Für Lia Flotow war die Medaille nach der verpassten U23-EM ein Trost. „Der Lauf hat sich richtig, richtig gut angefühlt“, bilanzierte sie. „Es war ja wirklich super knapp und jede von uns hätte das machen können. Aber ich konnte es eben auch machen und ich habe heute gezeigt, was ich kann.“

Herausforderung: Anschluss an die Weltelite

Das Einzige, was den deutschen Hürdensprinterinnen noch fehlt: Der Ausreißer in Richtung der WM-Direktnorm von 12,73 Sekunden. Um den Anschluss an die absolute Spitze herzustellen, ist weiter harte Arbeit nötig. Denn immerhin bringen mittlerweile auch einige Europäerinnen Zeiten unterhalb von 12,50 Sekunden auf die Bahn – sicher ein Ansporn für die deutschen Hoffnungsträgerinnen. 

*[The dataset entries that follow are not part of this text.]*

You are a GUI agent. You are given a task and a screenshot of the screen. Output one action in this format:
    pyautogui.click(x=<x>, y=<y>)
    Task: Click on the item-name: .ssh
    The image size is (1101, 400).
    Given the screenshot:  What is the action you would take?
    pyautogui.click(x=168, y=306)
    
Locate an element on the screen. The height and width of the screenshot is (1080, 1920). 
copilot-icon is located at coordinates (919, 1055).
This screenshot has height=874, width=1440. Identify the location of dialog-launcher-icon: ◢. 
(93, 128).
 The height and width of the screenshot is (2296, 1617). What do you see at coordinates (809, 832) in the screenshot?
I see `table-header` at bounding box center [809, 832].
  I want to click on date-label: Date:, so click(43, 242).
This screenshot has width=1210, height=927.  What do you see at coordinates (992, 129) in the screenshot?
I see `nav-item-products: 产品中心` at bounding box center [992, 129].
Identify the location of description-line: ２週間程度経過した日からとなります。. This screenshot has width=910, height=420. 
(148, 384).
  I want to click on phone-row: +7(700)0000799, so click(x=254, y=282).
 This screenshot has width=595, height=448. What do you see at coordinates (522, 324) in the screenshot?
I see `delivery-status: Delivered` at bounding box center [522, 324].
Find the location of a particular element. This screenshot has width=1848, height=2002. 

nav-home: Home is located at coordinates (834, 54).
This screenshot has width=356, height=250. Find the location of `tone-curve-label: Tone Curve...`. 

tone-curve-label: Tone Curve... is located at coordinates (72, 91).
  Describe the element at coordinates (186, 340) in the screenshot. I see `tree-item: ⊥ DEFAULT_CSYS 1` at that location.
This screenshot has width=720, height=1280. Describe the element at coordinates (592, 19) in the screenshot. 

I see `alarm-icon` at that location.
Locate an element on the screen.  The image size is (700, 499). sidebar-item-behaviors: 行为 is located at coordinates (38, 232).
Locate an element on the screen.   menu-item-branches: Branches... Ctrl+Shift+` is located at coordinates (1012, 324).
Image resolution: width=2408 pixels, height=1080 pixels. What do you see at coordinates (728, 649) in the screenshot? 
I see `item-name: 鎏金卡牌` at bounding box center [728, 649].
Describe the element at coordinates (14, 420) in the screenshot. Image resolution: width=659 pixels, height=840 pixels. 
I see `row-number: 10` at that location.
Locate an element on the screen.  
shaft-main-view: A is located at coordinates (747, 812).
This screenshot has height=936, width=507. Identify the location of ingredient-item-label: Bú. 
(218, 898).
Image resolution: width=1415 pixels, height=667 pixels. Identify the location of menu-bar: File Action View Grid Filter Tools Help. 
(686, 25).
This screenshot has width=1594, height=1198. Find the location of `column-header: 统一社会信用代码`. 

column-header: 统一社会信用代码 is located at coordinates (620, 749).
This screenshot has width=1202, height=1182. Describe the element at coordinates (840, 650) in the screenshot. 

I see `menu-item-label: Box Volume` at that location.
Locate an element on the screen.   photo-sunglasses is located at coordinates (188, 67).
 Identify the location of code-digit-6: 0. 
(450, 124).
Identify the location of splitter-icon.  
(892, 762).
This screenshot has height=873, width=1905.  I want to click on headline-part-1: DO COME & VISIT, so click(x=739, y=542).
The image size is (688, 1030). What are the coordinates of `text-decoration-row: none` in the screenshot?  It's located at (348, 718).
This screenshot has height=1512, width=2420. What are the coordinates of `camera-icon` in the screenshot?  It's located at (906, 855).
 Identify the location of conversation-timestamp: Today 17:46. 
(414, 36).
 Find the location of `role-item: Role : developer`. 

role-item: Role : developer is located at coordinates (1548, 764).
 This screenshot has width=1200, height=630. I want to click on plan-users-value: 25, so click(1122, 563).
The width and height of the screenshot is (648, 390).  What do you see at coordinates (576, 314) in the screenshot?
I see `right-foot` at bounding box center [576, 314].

Gleiches gilt auch für die männlichen Disziplinkollegen. Denn immerhin lieferten sich auch Gregory Minoué (TV Kalkum-Wittlaer) und Manuel Mordi (Hamburger SV) in Dresden ein hochspannendes Finale – und das nicht zum ersten Mal. Doch zum ersten Mal war es Gregory Minoué, der sich in 13,48 Sekunden vor seinem zeitgleichen Kontrahenten durchsetzte. Zuvor hatte der spätere Deutsche Meister im Vorlauf die WM-Bestätigungsnorm mit 13,46 Sekunden knapp unterboten, zu der Manuel Mordi noch eine Hundertstel fehlt. Beide sind auch erst 23 (Minoué) und 22 (Mordi) Jahre alt. So bleibt festzuhalten: Die deutschen Hürden-Asse machen zurzeit richtig Spaß – und bei so viel Talent darf man auf die kommenden Jahre gespannt sein!